Soft-Tissue Complications

Postrhinoplasty Nasal Cysts  -- are a rare complication
of rhinoplasty. The most common site of occurrence for both types of cysts is the nasal dorsum.  Both may require complete excision.

  • Lipogranulomas or “paraffinomas” are foreign-body inclusion cysts that are thought to arise from the use of petroleum-based
    ointments in conjunction with nasal packing.
  • Mucous cysts are a second type of nasal cyst that can arise after rhinoplasty. They are thought to arise from ectopic or displaced mucosa and ointment extravasation into osteotomy sites.

Contact Dermatitis and Skin Necrosis --

Contact dermatitis may result from irritation of the skin by the topical adhesives, tape, or dorsal splint.

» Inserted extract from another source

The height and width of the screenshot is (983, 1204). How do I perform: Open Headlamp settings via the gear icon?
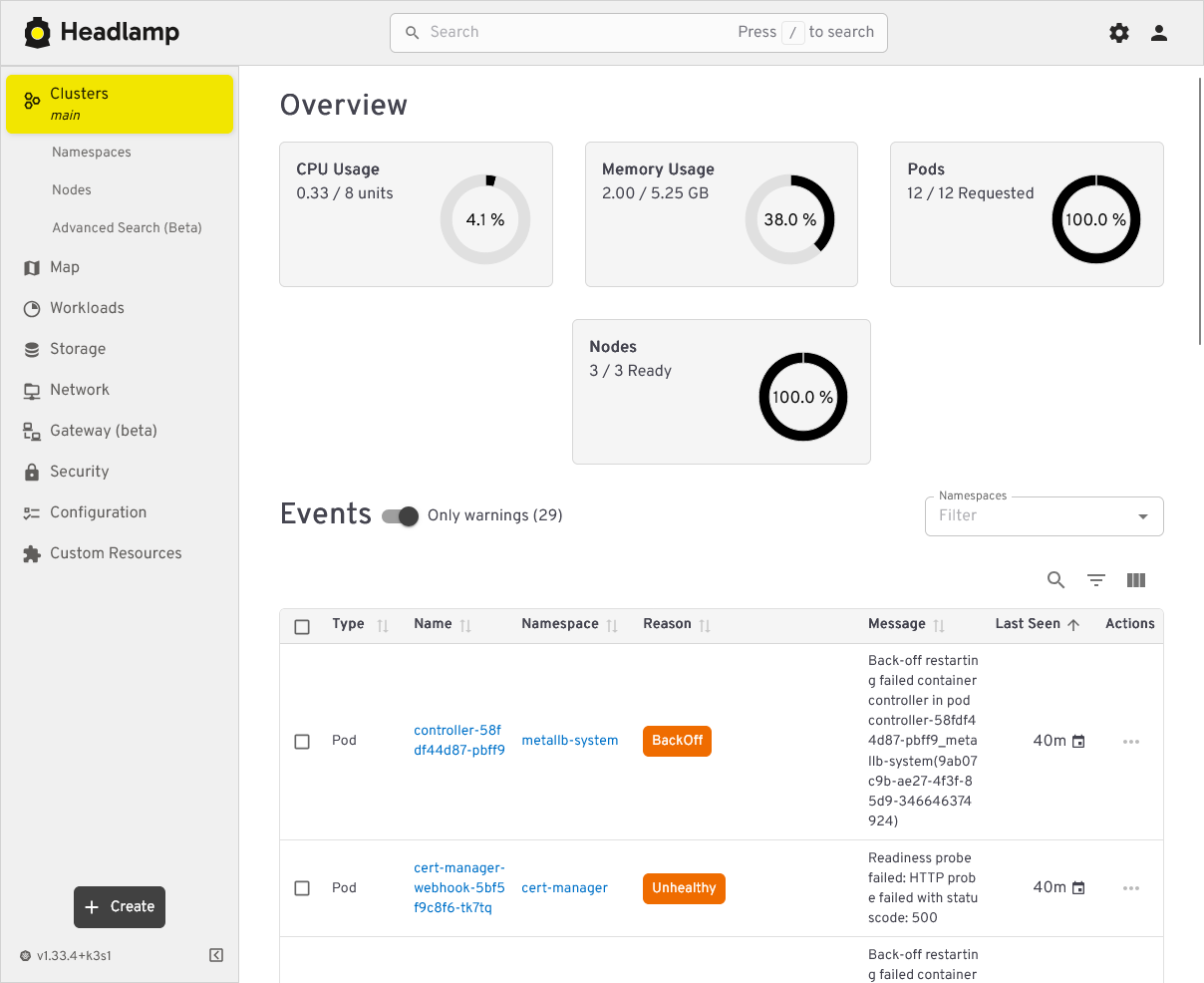click(1118, 32)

It usually resolves without any permanent sequelae.

Treatment of contact dermatitis

  • removal of the offending agent
  • application of topical and potentially systemic steroids,
    depending on the severity of the reaction.

Superficial skin necrosis or epidermolysis can occur secondary to excessive compression of the skin by the taping and dressing.  More problematic is partial-thickness or full-thickness skin necrosis that can occurs when the blood supply of the soft-tissue envelope is severely embarrassed. 

Treatment of minor skin necrosis should initially be conservative.

  • Daily wound care, allow the wound to close by secondary intention
  • Protection from the sun
  • After maturation of the scar, dermabrasion, filler substances, skin care, and laser treatment may be helpful.

 

Telangiectasias -- are small superficial vessels of the skin visible to the human eye and usually measure 0.1 to 1.0 mm in diameter.  Argon and pulsed dye lasers have proven to
be an effective means of treatment.


 

 

REFERENCE

Prevention and Management of Rhinoplasty Complications;  Plastic and Reconstructive Surgery:Volume 122(2)August 2008pp 60e-67e; Cochran, C Spencer M.D.; Landecker, Alan M.D.